Do a google search for the "lookout doggy car seat"
Carole


----------



## HavaneseSoon (Nov 4, 2008)

*Car Seat Thread*

Here is a link to one of the car seat threads. They talk about a harness and also the Lookout II car seat.

http://havaneseforum.com/showthread.php?t=3524&highlight=lookout


----------



## Scooter's Family (May 23, 2008)

If you only have one puppy you could just do a harness but when we got our second I wanted a car seat. We have the FidoRido and love it. It's scary to drive and have such a tiny dog loose in the car, I'd get either a harness or a car seat quick!


----------



## Suzy (May 9, 2008)

I have had both the lookout II and the FidoRido (like the one above). I\both are great options. I like the Fido better because it is longer front to back, so Linus can sniff my shoulder---and there is more room on either side if someone needed to sit in back than if it were rectangular and longer left to right like the bigger Lookout. Linus is now 15 pounds, and I like the slightly larger size. I did get a different harness than the one that came with the Fido, though. http://www.fidorido.com (woops, it didn't make into a link, did it? oh well)
Suzy


----------



## krandall (Jun 11, 2009)

Scooter's Family said:


> If you only have one puppy you could just do a harness but when we got our second I wanted a car seat. We have the FidoRido and love it. It's scary to drive and have such a tiny dog loose in the car, I'd get either a harness or a car seat quick!


Thanks to everyone who has given me ideas.

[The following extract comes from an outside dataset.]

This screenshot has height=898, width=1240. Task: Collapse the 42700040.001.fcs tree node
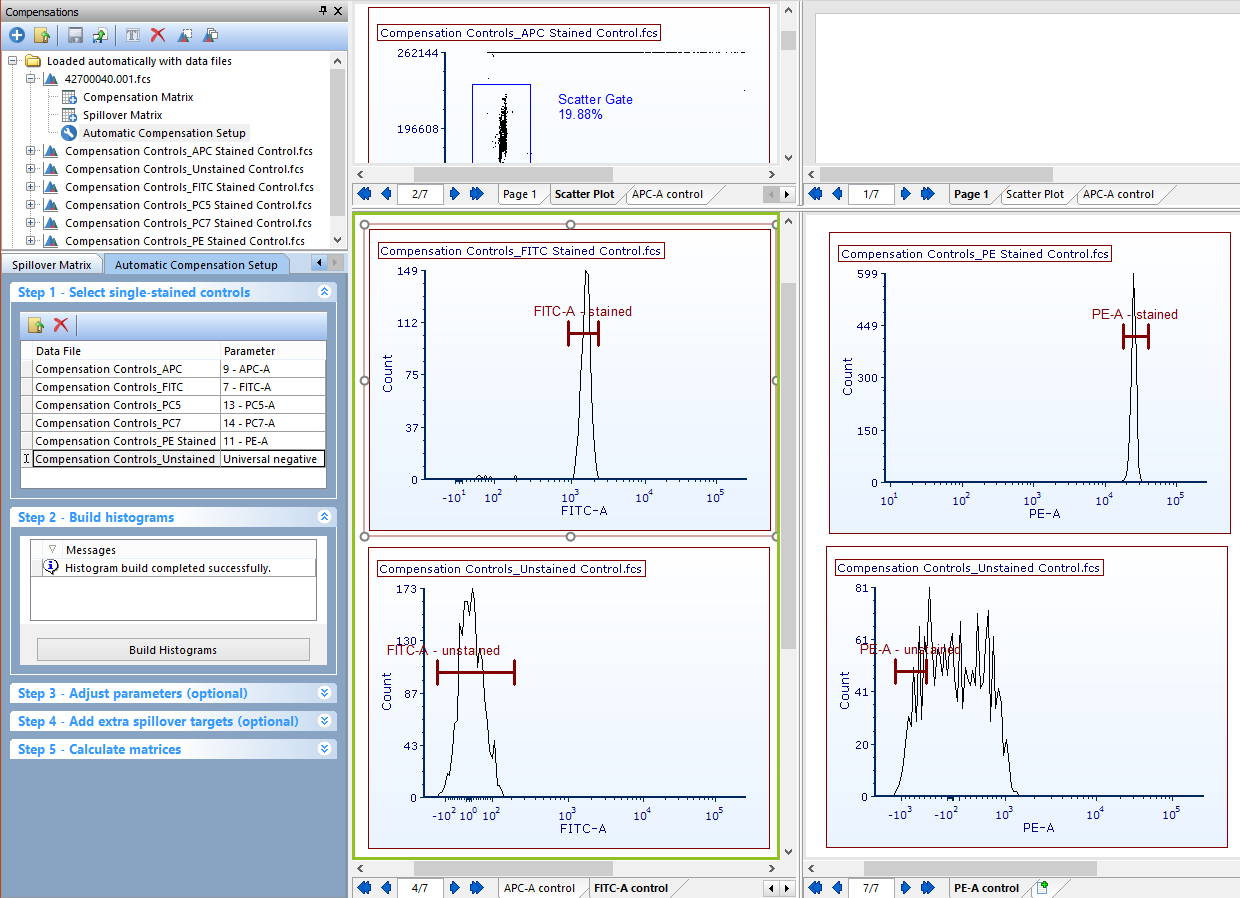pos(31,79)
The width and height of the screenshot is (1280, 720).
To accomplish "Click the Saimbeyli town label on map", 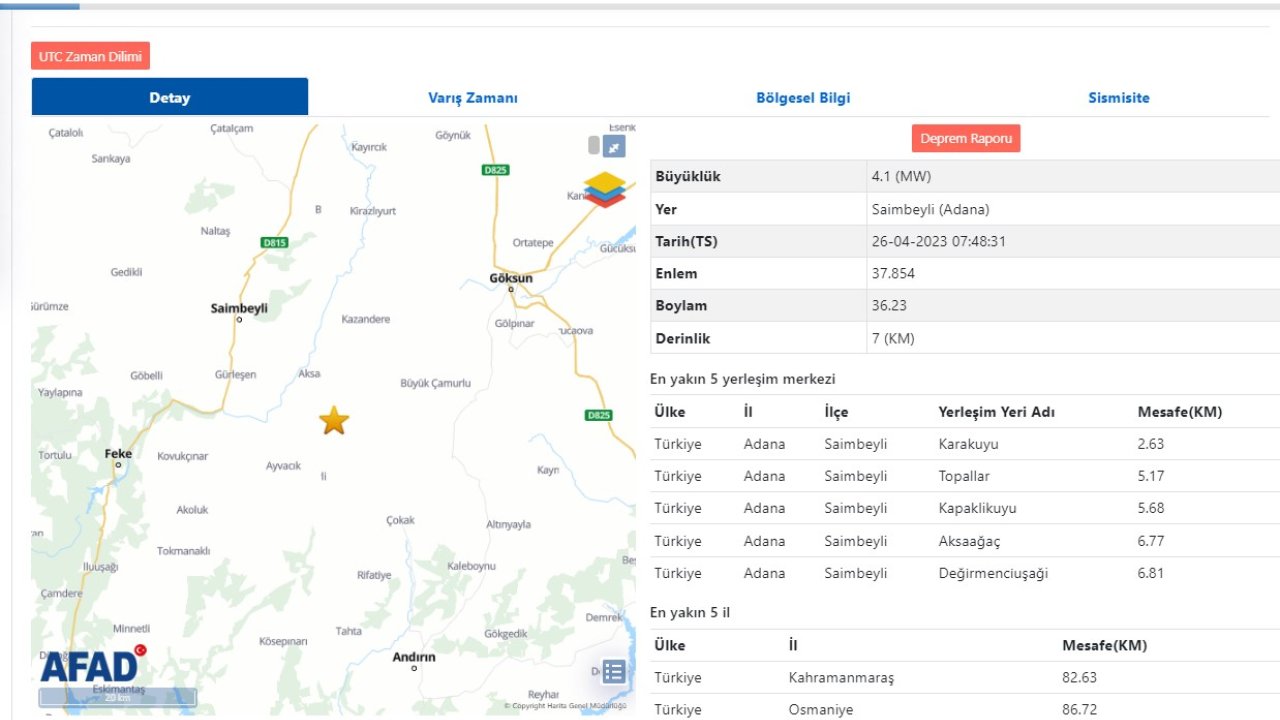I will [x=239, y=308].
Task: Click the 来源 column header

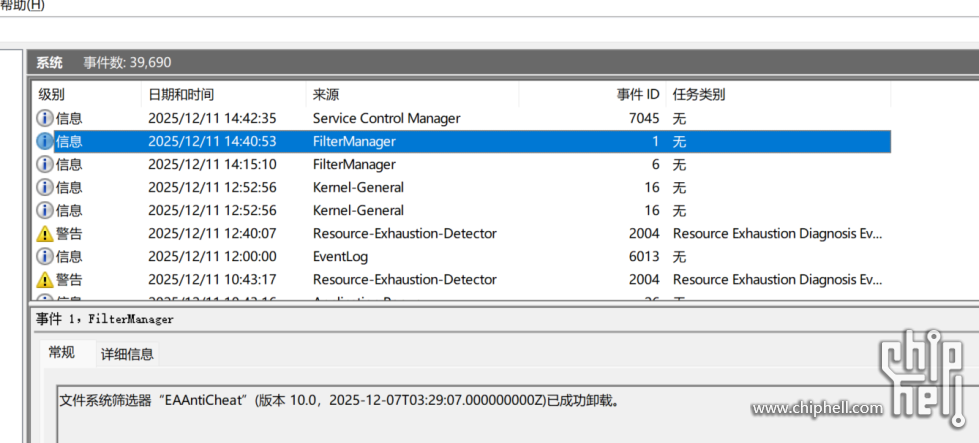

And don't worry! We don't have the puppy yet (he arrives next week)... I have every intention of getting a car seat, or at least a harness, before he comes home. I just wanted to know what brands people like, since there seem to be MANY options!

Karen


----------



## Trish (Jan 15, 2008)

Carole....I have three pups..14lbs, 18lbs and 25 lbs.....Would one lookout car seat fit these chubbas like in your case??? Trish


----------



## HavaneseSoon (Nov 4, 2008)

The car seat recommend putting the seats in the back seat. How many put their dogs in the back seat?


----------



## Sheri (Oct 11, 2008)

My front passenger seat doesn't have an air bag, so I put Tucker in the front in his car seat. (If I had air bags and couldn't disable them I'd put him in the back, like is recommended for kids.)


----------



## Suzy (May 9, 2008)

I put Linus in the middle of the back seat. That is why I like a seat that sits longest from to back----so he can get closer to the front seat, and I can reach backwards and pet his nose...


----------



## Suzy (May 9, 2008)

woops----"front to back"....


----------



## Trish (Jan 15, 2008)

All three of mine are wearing a harness with seat belt attaching to the harness..each has their own seat belt and space in the back seat.


----------



## Lunastar (Feb 9, 2009)

HavaneseSoon said:


> The car seat recommend putting the seats in the back seat. How many put their dogs in the back seat?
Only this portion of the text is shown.